Post by David Keifert

Welcome Ceremony

Never have I received such a warm welcome then when our 2 vehicle, 9 passenger caravan turned the corner to the charming village named Saraiya. The Muslims first performed their welcome ritual by placing fresh flower leis around our necks. The Hindus burned a substance, then the smoke traveled across us. Then they placed a dark red powder clay bindi dot on our foreheads as a blessing.


After reaching the community center the crowd had increased, with so many questions and concerns in their minds. One woman requested that we freshen up before they bombard us. However, no one left the community center.
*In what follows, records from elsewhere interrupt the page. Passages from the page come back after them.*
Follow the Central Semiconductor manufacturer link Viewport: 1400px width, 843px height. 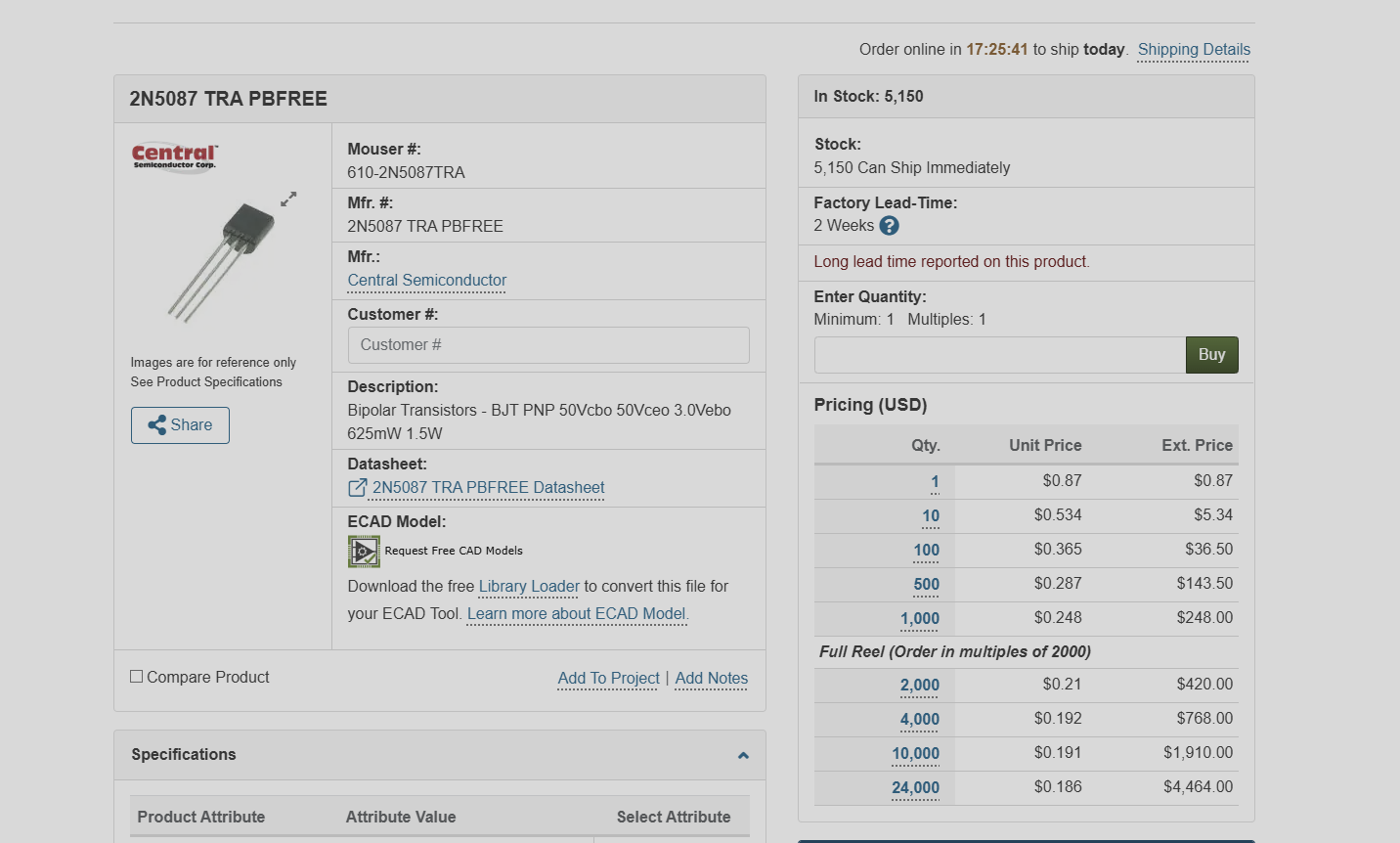coord(427,281)
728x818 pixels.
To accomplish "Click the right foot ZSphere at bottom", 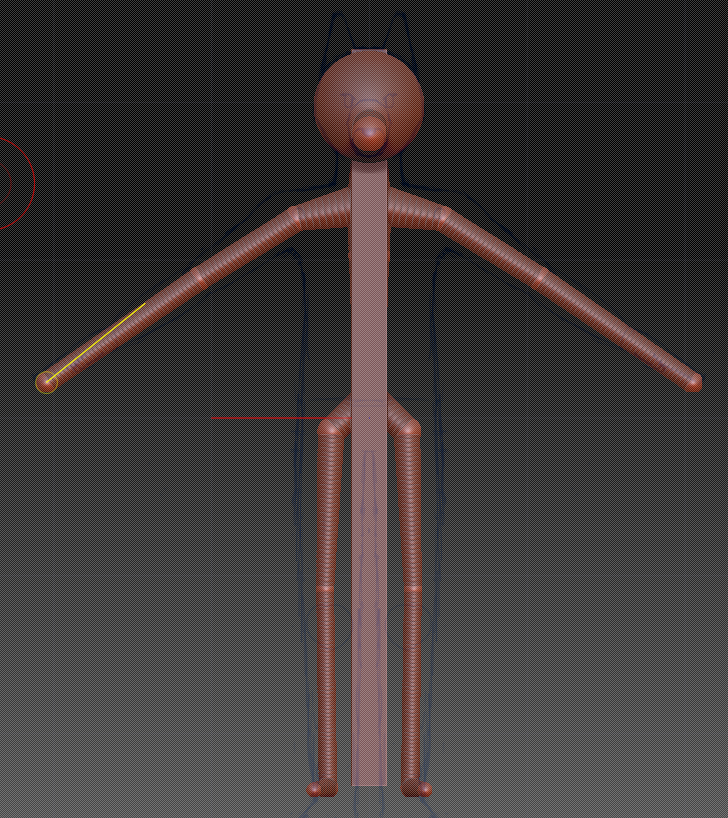I will pos(424,789).
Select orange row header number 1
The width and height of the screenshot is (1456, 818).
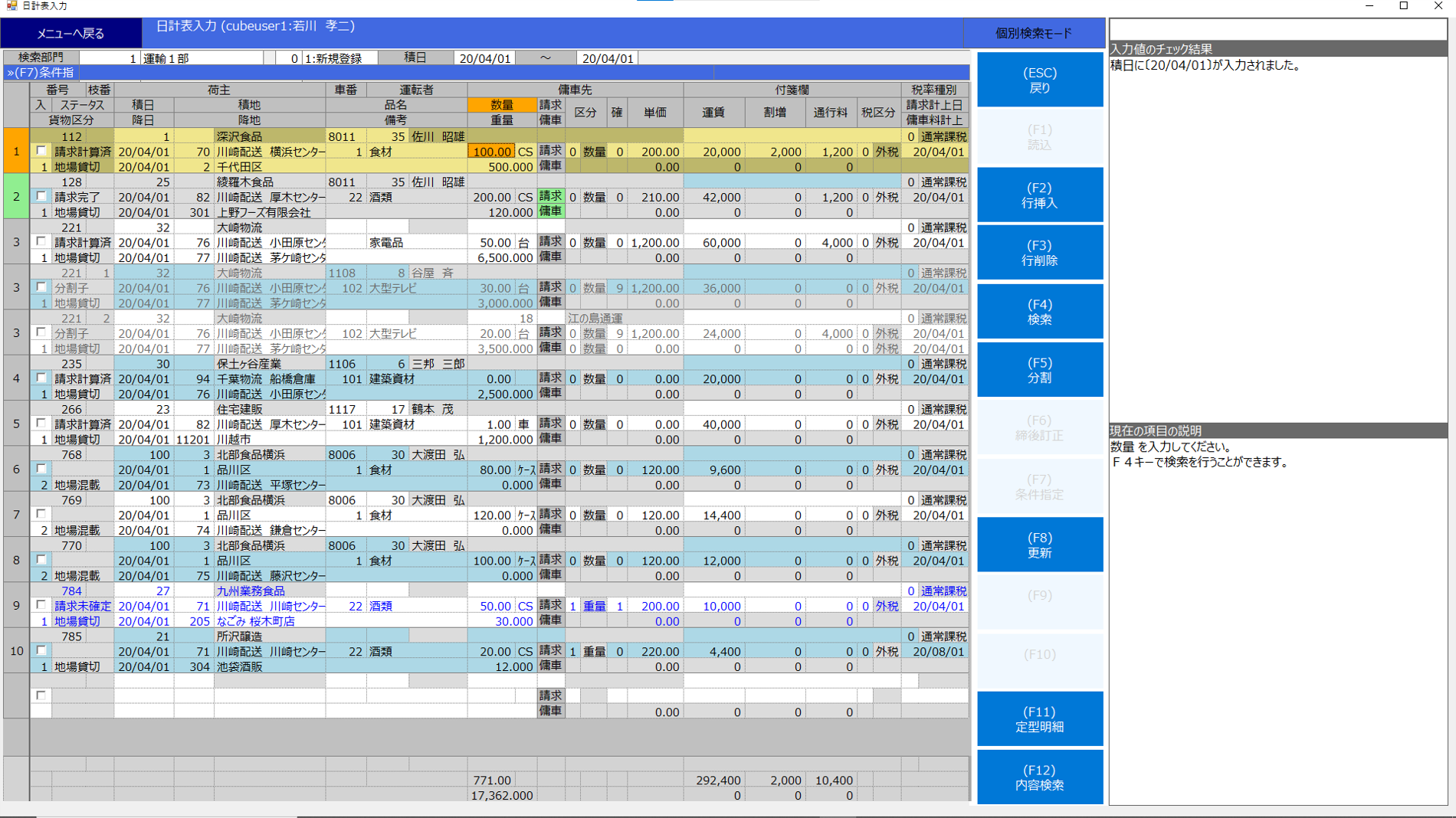pyautogui.click(x=16, y=151)
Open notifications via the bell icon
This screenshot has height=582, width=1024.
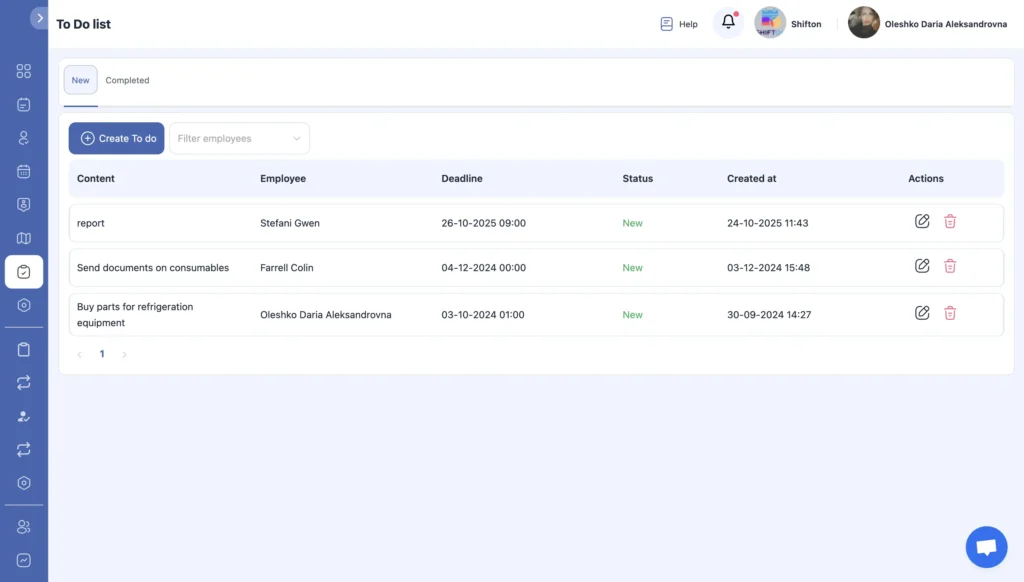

Many people came to us throughout the week, some having traveled from very far, because they had heard we were going to be at the community center. Most came with health related questions, some had been lied to by doctors in the big cities and had been prescribed quasi-medications. On the train we rode past some slums that had heaps of garbage with smoke coming out of a makeshift chimney.

The people in Saraiya are mostly farmers and can live off of the land, the men bring their product to market on Tuesdays and Saturdays. The women primarily care for their family and perform other domestic duties. I don’t know at what point, but I realized my handwashing campaign was severely inadequate to address the current health issues the people were bringing to our attention, but I remind myself it’s just a start and handwashing with soap will prevent many illnesses and diseases.


The children were very receptive to my message, eager for the knowledge and Glogerm experience. We covered the different types of bad-germs and how they enter our bodies and disrupt homeostasis. We played life-skill related games to encourage and educate children, so that the children can support each other we applauded after everyone’s turn. On the day I did laundry behind the community center, it gathered such a crowd of kids that we had to play some more games.

Flies are very prevalent here so we attempted to rig a one liter bottle into a fly trap, which wasn’t very successful. We explained that flies can land in animal/human feces and then land on us or our food and can transfer bad germs. I asked for some local help in putting up some tippy taps around the village in key locations to encourage hand washing with soap.

Upon returning SUM1 has been meeting regularly to discuss our next move in India, things that went well and still need to be done in Saraiya also  where we want to start future projects. We learned quite a lot from this trip and have adaptations to implement for our next trip.